In a perfect world, losers in civil litigation cases would be standing outside the courtroom with an open checkbook and a dose of humility to boot. But the world is by no means perfect. Therefore, winning parties (also known as judgment creditors) need to be willing to do whatever it takes to get paid. Here is a hint: they should always be ready to look for property.
Property could be the golden ticket when a judgment debtor either does not have the income to pay or seems unwilling to cooperate. Courts tend to look at certain types of property as a means to make payment. For the judgment creditor, that’s very good news. It is bad news for the debtor.
Two Options for Property
Taking advantage of a debtor’s personal property to affect payment generally involves one of two options. The first option is to file a judgment lien. Just like a construction lien or a lien placed on a home by a mortgage lender, a judgment lien establishes a legal interest in the property in question.
As long as the lien remains attached, any move by the owner to sell or otherwise transfer the property is subject to payment of the debt. Selling would require the settling of any and all liens attached to the property.
The second way to leverage property in a judgment collection scenario is to petition the court for a writ of seizure. A writ of seizure is just as its name implies: it is a court order allowing the seizure of personal property. With such a writ in hand, the local sheriff can seize a debtor’s property and sell it.
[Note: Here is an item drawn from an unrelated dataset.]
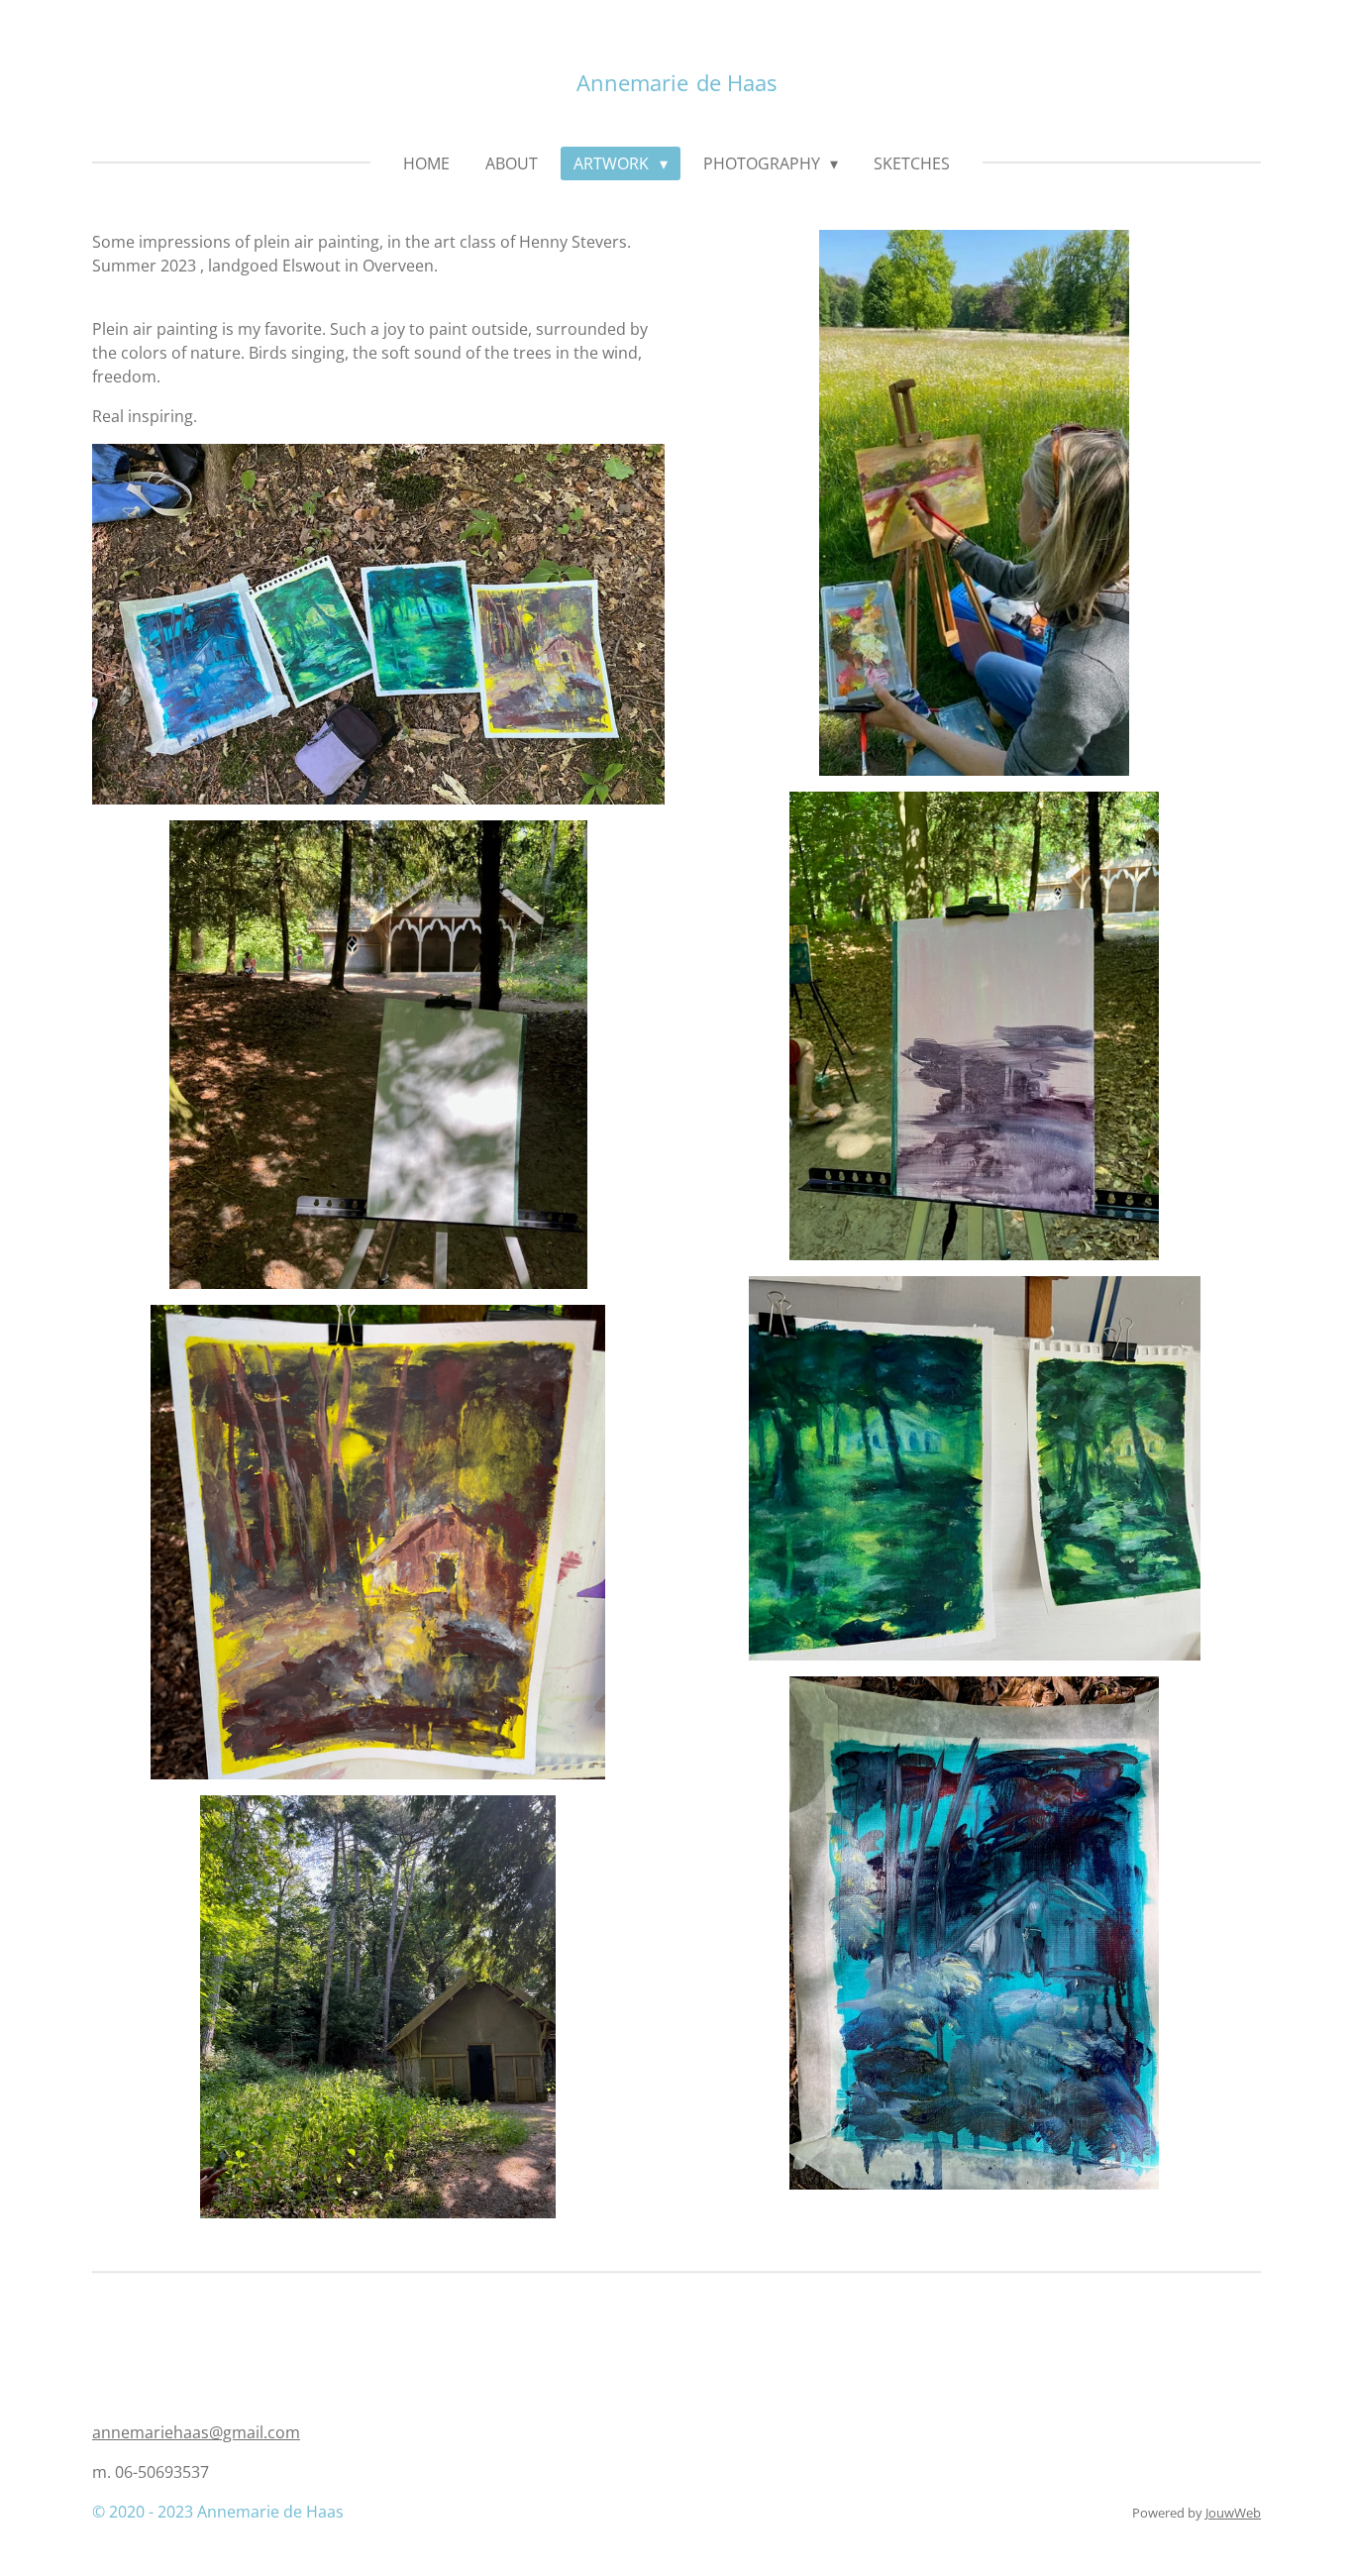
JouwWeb (1233, 2513)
Sale proceeds would go toward paying his debt.
Different Types of Property
At this point, it is important to point out that the states regulate judgment liens and writs of seizure differently. In some states, virtually any type of personal property is up for grabs. If there isn’t a practical way to file a judgment lien against a certain asset, the writ of seizure is always an option.
In other states, judgment creditors are limited in terms of the property they can go after. For example, plenty of states protect a debtor’s primary residence from collection efforts. Some of the states also protect vehicles debtors need to get to and from work.
Still other states subject primary residences to collection efforts but still protect a set value through what is known as a homestead exemption. A creditor can go after a primary residence but only a certain amount of its value is in play.
Searching for Property Is a Priority
All of this is to say that searching for property is a priority when you are trying to collect a judgment. That’s why collection agencies like Salt Lake City-based Judgment Collectors put so much effort into property searches. Property is to judgment collection what evidence is to prosecuting a criminal case.
A judgment debtor may have a valuable piece of investment property he wants to protect from collection efforts. So he finds a way to hide that property, at least from his perspective. What he doesn’t know is that a skilled collection agency knows how to find properties debtors are trying to keep secret. And once said properties are found, the proverbial cat is out of the bag.
Property is often the golden ticket to collecting outstanding judgments because it is so valuable. A debtor who suddenly finds his property in jeopardy might also find himself highly motivated to settle up. That is the whole reason for going after property in a judgment collection scenario.